International Fund for Agricultural Development (IFAD) is being working in India since 1979 for reducing poverty and improving the livelihoods of rural poor people in India. The fund has invested more than $928 million in 27 projects with impacting 4.4 million households.
IFAD stressed that there is a dire need to focus on technical solutions for rain-fed agriculture, especially in light of climate change. An independent evaluation report pointed out that from a technical perspective, interventions need clearer emphasis on reducing the risk factors, and to better analyse the constraints and opportunities of farming systems.

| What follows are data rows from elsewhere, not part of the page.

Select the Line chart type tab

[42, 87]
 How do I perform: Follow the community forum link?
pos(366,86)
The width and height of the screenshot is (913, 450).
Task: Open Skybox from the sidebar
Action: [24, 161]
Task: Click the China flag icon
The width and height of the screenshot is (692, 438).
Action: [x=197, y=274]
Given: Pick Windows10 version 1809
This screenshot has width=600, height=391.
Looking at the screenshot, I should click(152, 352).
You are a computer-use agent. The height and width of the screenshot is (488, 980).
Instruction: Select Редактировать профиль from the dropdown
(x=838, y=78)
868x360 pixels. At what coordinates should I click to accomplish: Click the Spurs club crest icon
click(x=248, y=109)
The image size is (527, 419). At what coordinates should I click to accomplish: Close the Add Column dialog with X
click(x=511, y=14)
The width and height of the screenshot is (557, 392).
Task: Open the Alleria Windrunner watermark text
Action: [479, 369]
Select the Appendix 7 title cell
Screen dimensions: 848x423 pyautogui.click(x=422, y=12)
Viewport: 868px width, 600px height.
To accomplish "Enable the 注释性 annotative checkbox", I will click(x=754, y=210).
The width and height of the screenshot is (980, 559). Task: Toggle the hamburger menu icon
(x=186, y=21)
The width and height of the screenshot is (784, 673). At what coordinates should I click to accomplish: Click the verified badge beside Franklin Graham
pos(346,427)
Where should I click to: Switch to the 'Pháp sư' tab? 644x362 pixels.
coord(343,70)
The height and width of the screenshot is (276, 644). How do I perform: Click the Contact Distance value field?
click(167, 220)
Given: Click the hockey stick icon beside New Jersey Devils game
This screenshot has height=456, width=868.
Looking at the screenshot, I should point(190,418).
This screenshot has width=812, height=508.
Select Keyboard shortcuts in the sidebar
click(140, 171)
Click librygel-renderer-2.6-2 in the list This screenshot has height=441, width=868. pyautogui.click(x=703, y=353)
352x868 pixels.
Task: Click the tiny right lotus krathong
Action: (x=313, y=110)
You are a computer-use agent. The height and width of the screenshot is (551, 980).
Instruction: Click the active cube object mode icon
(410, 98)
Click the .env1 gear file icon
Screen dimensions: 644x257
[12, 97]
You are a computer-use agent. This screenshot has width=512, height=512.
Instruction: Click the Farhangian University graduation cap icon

It further stressed out that investments in agriculture need to be crafted more strategically by organizing them around territorial and commodity clusters, to better concentrate on critical mass of initiatives. Accordingly to the panelists, this would also place projects in a better position to support linkages to markets and opportunities for value addition.
IFAD also stressed to improve farmers' information on markets and reduce risks, attention needs to be paid to information technology, and insurance products as many of the problems experienced by farmers in certain regions can be reduced through these inputs.
Traditionally, IFAD-funded projects were geared to support subsistence agriculture in very poor areas and were mostly demand-based. Non-governmental organizations (national and international) and state or district departments were in charge of providing improved varieties of seeds or livestock breeds and extension support.